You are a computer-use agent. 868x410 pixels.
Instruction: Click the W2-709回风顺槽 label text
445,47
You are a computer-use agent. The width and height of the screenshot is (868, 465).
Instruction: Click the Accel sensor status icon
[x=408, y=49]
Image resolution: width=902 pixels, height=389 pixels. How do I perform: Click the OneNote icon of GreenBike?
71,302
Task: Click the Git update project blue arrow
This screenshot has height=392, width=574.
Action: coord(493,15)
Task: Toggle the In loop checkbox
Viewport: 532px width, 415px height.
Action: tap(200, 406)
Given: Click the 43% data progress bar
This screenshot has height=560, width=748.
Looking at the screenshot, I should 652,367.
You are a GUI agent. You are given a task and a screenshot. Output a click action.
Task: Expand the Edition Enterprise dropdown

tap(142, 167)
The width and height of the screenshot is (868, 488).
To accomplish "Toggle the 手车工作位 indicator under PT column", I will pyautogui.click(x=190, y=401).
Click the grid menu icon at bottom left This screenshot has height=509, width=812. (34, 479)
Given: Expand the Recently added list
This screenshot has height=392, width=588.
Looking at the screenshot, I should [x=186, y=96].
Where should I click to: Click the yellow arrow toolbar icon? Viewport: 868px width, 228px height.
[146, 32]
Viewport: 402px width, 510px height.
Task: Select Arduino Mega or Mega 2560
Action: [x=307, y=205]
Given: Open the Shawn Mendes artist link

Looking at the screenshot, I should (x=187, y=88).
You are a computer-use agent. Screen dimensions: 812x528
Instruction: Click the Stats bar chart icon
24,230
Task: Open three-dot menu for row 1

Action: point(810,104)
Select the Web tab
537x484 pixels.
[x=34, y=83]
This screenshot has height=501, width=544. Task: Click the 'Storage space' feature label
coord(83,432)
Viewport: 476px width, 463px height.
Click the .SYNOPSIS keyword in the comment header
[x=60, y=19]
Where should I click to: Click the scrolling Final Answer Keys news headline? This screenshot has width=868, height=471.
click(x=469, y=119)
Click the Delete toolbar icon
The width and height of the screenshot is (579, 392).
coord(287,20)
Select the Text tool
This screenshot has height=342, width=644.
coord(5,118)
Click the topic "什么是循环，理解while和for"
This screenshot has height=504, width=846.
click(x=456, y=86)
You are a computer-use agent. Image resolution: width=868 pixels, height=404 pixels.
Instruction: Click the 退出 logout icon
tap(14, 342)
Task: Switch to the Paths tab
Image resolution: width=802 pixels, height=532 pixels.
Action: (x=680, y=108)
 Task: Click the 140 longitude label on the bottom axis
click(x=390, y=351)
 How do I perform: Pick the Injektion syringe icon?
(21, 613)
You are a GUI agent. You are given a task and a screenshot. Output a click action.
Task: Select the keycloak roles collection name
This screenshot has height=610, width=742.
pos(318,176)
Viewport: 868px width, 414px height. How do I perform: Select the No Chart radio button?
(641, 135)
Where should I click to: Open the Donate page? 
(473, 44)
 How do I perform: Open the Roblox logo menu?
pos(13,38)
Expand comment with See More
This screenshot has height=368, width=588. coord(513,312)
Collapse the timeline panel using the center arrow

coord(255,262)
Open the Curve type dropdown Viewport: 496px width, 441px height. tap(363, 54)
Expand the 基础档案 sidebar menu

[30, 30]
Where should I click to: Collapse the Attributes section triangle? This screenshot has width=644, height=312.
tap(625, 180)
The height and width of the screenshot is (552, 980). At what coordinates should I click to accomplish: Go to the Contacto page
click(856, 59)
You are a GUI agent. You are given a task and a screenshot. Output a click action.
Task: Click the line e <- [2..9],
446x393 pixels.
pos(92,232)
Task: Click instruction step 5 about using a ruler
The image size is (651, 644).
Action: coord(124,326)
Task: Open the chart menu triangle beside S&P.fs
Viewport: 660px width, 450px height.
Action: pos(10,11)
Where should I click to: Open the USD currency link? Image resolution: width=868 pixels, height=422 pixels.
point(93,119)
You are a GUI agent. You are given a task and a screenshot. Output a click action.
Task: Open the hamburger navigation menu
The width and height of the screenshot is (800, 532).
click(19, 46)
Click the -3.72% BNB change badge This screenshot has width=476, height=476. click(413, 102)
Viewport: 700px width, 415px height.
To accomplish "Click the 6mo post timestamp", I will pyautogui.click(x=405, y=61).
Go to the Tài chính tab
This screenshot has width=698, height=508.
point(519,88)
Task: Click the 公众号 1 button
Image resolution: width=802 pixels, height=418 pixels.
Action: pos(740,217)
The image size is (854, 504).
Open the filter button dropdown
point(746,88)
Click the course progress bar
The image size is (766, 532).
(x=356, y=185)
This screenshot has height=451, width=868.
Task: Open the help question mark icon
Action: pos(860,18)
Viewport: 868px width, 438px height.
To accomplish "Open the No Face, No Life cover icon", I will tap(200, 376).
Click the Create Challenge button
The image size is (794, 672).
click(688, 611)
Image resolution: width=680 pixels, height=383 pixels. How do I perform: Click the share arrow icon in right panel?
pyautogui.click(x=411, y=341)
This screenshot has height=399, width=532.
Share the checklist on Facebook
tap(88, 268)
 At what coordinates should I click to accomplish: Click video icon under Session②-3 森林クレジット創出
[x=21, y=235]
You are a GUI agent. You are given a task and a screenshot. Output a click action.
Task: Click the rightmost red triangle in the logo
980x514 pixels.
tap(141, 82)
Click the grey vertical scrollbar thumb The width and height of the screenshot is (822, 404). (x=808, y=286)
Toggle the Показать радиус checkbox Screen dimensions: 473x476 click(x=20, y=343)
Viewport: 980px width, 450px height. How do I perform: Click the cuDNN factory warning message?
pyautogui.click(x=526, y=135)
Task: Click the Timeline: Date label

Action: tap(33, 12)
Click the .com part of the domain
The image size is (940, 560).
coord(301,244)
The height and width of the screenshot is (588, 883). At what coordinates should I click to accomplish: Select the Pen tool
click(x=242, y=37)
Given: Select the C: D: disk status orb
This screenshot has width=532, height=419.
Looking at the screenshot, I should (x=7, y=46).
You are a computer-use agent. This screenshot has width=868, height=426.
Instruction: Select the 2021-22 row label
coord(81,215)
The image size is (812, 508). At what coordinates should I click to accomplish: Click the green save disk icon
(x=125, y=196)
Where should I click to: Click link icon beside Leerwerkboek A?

————————

Directions: Exact copies of the lines from the one containing "The image size is (794, 672)." through the final line of the records are all the answer should hold.

Exercise output:
The image size is (794, 672).
click(688, 611)
Image resolution: width=680 pixels, height=383 pixels. How do I perform: Click the share arrow icon in right panel?
pyautogui.click(x=411, y=341)
This screenshot has height=399, width=532.
Share the checklist on Facebook
tap(88, 268)
 At what coordinates should I click to accomplish: Click video icon under Session②-3 森林クレジット創出
[x=21, y=235]
You are a GUI agent. You are given a task and a screenshot. Output a click action.
Task: Click the rightmost red triangle in the logo
980x514 pixels.
tap(141, 82)
Click the grey vertical scrollbar thumb The width and height of the screenshot is (822, 404). (x=808, y=286)
Toggle the Показать радиус checkbox Screen dimensions: 473x476 click(x=20, y=343)
Viewport: 980px width, 450px height. How do I perform: Click the cuDNN factory warning message?
pyautogui.click(x=526, y=135)
Task: Click the Timeline: Date label

Action: tap(33, 12)
Click the .com part of the domain
The image size is (940, 560).
coord(301,244)
The height and width of the screenshot is (588, 883). At what coordinates should I click to accomplish: Select the Pen tool
click(x=242, y=37)
Given: Select the C: D: disk status orb
This screenshot has width=532, height=419.
Looking at the screenshot, I should (x=7, y=46).
You are a computer-use agent. This screenshot has width=868, height=426.
Instruction: Select the 2021-22 row label
coord(81,215)
The image size is (812, 508). At what coordinates should I click to accomplish: Click the green save disk icon
(x=125, y=196)
Where should I click to: Click link icon beside Leerwerkboek A?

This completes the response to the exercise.